**What the exercise asks**
Each record should be set down again so that it matches the original exactly.

(Stored data)
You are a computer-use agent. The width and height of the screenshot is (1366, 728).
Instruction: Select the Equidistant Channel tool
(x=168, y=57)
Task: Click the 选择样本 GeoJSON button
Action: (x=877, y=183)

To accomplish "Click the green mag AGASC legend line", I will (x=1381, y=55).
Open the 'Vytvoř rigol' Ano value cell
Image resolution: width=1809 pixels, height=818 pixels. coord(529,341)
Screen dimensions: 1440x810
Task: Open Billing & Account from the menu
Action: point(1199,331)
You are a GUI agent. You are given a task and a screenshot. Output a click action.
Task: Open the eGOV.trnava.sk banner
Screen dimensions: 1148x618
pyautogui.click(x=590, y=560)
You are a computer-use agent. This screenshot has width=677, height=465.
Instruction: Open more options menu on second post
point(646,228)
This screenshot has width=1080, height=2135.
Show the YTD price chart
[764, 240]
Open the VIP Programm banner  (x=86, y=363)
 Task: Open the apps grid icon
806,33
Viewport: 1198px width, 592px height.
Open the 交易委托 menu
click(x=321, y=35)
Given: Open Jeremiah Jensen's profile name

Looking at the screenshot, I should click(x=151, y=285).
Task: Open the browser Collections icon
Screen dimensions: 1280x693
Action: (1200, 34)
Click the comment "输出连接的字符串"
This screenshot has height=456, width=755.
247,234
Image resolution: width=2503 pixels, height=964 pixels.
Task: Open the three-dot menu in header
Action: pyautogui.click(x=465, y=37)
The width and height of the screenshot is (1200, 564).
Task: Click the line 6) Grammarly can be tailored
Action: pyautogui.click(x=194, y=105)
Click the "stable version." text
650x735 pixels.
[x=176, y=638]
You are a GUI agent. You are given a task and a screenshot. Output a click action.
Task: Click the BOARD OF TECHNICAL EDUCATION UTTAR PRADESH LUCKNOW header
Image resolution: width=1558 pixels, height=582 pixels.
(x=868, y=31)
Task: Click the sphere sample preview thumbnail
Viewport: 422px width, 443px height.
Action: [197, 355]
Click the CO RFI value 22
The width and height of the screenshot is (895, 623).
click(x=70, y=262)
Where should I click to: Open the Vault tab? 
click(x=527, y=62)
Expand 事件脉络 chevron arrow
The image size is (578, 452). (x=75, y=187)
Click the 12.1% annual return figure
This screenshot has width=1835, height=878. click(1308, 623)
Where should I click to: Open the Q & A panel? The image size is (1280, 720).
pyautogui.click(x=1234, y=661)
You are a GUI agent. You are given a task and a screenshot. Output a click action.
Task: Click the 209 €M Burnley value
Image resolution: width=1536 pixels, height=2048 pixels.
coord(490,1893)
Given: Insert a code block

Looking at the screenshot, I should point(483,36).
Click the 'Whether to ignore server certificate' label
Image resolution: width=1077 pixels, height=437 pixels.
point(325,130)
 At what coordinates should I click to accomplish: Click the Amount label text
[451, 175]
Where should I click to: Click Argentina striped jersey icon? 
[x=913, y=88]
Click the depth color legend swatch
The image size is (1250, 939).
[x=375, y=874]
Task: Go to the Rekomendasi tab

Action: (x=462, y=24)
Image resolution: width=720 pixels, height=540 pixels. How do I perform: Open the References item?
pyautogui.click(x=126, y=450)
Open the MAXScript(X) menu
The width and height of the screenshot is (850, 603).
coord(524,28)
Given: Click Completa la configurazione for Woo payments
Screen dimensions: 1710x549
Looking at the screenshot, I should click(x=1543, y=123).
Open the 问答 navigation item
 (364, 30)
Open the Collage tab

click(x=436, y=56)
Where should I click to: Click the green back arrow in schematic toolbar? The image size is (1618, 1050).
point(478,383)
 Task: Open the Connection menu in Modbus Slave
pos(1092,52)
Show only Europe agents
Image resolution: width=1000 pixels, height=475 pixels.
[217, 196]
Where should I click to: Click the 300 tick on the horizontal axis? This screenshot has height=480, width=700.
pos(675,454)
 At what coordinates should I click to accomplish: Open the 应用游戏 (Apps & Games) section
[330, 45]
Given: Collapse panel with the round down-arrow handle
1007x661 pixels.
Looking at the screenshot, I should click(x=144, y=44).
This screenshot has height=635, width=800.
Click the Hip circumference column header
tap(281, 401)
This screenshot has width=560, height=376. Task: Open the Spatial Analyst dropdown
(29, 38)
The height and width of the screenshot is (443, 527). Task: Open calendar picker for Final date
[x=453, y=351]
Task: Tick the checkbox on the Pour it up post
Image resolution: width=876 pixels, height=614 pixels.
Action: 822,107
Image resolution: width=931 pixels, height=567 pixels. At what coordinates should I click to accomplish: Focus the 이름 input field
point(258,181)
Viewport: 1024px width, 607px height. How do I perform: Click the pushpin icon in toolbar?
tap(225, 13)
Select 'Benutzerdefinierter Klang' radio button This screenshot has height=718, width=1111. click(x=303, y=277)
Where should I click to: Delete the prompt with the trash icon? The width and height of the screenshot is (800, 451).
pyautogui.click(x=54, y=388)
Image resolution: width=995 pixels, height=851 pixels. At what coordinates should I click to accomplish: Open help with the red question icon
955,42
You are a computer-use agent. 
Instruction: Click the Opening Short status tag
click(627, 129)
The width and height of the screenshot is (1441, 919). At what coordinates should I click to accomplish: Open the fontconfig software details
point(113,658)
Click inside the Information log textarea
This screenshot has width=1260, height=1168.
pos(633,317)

**Exercise result**
You are a computer-use agent. The width and height of the screenshot is (1366, 728).
Instruction: Select the Equidistant Channel tool
(x=168, y=57)
Task: Click the 选择样本 GeoJSON button
Action: (x=877, y=183)

To accomplish "Click the green mag AGASC legend line", I will (x=1381, y=55).
Open the 'Vytvoř rigol' Ano value cell
Image resolution: width=1809 pixels, height=818 pixels. coord(529,341)
Screen dimensions: 1440x810
Task: Open Billing & Account from the menu
Action: point(1199,331)
You are a GUI agent. You are given a task and a screenshot. Output a click action.
Task: Open the eGOV.trnava.sk banner
Screen dimensions: 1148x618
pyautogui.click(x=590, y=560)
You are a computer-use agent. This screenshot has width=677, height=465.
Instruction: Open more options menu on second post
point(646,228)
This screenshot has width=1080, height=2135.
Show the YTD price chart
[764, 240]
Open the VIP Programm banner  (x=86, y=363)
 Task: Open the apps grid icon
806,33
Viewport: 1198px width, 592px height.
Open the 交易委托 menu
click(x=321, y=35)
Given: Open Jeremiah Jensen's profile name

Looking at the screenshot, I should click(x=151, y=285).
Task: Open the browser Collections icon
Screen dimensions: 1280x693
Action: (1200, 34)
Click the comment "输出连接的字符串"
This screenshot has height=456, width=755.
247,234
Image resolution: width=2503 pixels, height=964 pixels.
Task: Open the three-dot menu in header
Action: pyautogui.click(x=465, y=37)
The width and height of the screenshot is (1200, 564).
Task: Click the line 6) Grammarly can be tailored
Action: pyautogui.click(x=194, y=105)
Click the "stable version." text
650x735 pixels.
[x=176, y=638]
You are a GUI agent. You are given a task and a screenshot. Output a click action.
Task: Click the BOARD OF TECHNICAL EDUCATION UTTAR PRADESH LUCKNOW header
Image resolution: width=1558 pixels, height=582 pixels.
(x=868, y=31)
Task: Click the sphere sample preview thumbnail
Viewport: 422px width, 443px height.
Action: [197, 355]
Click the CO RFI value 22
The width and height of the screenshot is (895, 623).
click(x=70, y=262)
Where should I click to: Open the Vault tab? 
click(x=527, y=62)
Expand 事件脉络 chevron arrow
The image size is (578, 452). (x=75, y=187)
Click the 12.1% annual return figure
This screenshot has width=1835, height=878. click(1308, 623)
Where should I click to: Open the Q & A panel? The image size is (1280, 720).
pyautogui.click(x=1234, y=661)
You are a GUI agent. You are given a task and a screenshot. Output a click action.
Task: Click the 209 €M Burnley value
Image resolution: width=1536 pixels, height=2048 pixels.
coord(490,1893)
Given: Insert a code block

Looking at the screenshot, I should point(483,36).
Click the 'Whether to ignore server certificate' label
Image resolution: width=1077 pixels, height=437 pixels.
point(325,130)
 At what coordinates should I click to accomplish: Click the Amount label text
[451, 175]
Where should I click to: Click Argentina striped jersey icon? 
[x=913, y=88]
Click the depth color legend swatch
The image size is (1250, 939).
[x=375, y=874]
Task: Go to the Rekomendasi tab

Action: (x=462, y=24)
Image resolution: width=720 pixels, height=540 pixels. How do I perform: Open the References item?
pyautogui.click(x=126, y=450)
Open the MAXScript(X) menu
The width and height of the screenshot is (850, 603).
coord(524,28)
Given: Click Completa la configurazione for Woo payments
Screen dimensions: 1710x549
Looking at the screenshot, I should click(x=1543, y=123).
Open the 问答 navigation item
 (364, 30)
Open the Collage tab

click(x=436, y=56)
Where should I click to: Click the green back arrow in schematic toolbar? The image size is (1618, 1050).
point(478,383)
 Task: Open the Connection menu in Modbus Slave
pos(1092,52)
Show only Europe agents
Image resolution: width=1000 pixels, height=475 pixels.
[217, 196]
Where should I click to: Click the 300 tick on the horizontal axis? This screenshot has height=480, width=700.
pos(675,454)
 At what coordinates should I click to accomplish: Open the 应用游戏 (Apps & Games) section
[330, 45]
Given: Collapse panel with the round down-arrow handle
1007x661 pixels.
Looking at the screenshot, I should click(x=144, y=44).
This screenshot has height=635, width=800.
Click the Hip circumference column header
tap(281, 401)
This screenshot has width=560, height=376. Task: Open the Spatial Analyst dropdown
(29, 38)
The height and width of the screenshot is (443, 527). Task: Open calendar picker for Final date
[x=453, y=351]
Task: Tick the checkbox on the Pour it up post
Image resolution: width=876 pixels, height=614 pixels.
Action: 822,107
Image resolution: width=931 pixels, height=567 pixels. At what coordinates should I click to accomplish: Focus the 이름 input field
point(258,181)
Viewport: 1024px width, 607px height. How do I perform: Click the pushpin icon in toolbar?
tap(225, 13)
Select 'Benutzerdefinierter Klang' radio button This screenshot has height=718, width=1111. click(x=303, y=277)
Where should I click to: Delete the prompt with the trash icon? The width and height of the screenshot is (800, 451).
pyautogui.click(x=54, y=388)
Image resolution: width=995 pixels, height=851 pixels. At what coordinates should I click to accomplish: Open help with the red question icon
955,42
You are a computer-use agent. 
Instruction: Click the Opening Short status tag
click(627, 129)
The width and height of the screenshot is (1441, 919). At what coordinates should I click to accomplish: Open the fontconfig software details
point(113,658)
Click inside the Information log textarea
This screenshot has width=1260, height=1168.
pos(633,317)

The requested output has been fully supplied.